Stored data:
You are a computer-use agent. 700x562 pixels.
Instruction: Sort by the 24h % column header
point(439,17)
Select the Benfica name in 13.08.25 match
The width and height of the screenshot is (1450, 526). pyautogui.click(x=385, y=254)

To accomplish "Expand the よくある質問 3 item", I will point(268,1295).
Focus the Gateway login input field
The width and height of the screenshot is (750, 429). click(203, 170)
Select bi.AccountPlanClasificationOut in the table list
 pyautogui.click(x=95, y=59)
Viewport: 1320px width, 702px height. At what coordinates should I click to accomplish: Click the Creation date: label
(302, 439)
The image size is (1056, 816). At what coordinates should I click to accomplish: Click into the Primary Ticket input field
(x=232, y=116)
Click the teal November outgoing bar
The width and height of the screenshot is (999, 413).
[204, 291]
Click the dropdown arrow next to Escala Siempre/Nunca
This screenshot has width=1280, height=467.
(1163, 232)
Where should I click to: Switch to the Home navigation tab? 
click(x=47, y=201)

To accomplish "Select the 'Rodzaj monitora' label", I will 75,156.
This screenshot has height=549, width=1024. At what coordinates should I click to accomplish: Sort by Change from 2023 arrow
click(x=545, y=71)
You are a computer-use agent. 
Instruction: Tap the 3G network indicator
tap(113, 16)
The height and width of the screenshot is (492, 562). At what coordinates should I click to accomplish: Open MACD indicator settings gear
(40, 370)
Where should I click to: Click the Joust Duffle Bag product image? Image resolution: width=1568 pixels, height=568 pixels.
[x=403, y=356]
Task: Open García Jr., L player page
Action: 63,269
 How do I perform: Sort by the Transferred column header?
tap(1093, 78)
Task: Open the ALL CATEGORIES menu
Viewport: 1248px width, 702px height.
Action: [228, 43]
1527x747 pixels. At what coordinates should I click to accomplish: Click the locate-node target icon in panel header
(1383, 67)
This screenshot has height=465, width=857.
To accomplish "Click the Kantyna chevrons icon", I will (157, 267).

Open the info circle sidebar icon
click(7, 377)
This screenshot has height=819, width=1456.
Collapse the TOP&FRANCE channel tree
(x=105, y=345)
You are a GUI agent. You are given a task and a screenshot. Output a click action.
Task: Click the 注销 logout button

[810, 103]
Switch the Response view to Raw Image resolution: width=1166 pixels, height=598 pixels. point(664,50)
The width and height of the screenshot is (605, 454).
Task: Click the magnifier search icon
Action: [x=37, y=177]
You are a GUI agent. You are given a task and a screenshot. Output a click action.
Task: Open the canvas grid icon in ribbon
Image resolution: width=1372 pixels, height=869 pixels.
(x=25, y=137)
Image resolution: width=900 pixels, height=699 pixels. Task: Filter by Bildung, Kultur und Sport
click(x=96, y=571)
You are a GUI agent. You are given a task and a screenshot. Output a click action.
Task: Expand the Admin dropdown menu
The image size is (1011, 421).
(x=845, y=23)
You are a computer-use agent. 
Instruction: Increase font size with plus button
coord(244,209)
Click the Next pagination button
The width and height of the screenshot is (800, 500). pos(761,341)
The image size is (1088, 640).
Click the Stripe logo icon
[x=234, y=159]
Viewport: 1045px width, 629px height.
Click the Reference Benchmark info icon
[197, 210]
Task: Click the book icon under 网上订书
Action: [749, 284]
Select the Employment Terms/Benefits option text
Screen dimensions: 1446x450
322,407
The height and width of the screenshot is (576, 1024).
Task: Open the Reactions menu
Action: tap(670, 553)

§ **What you have to do**
Above are the entries; copy every line among them that contains the word "Expand".

§ **Solved exercise**
To accomplish "Expand the よくある質問 3 item", I will point(268,1295).
Task: Expand the Admin dropdown menu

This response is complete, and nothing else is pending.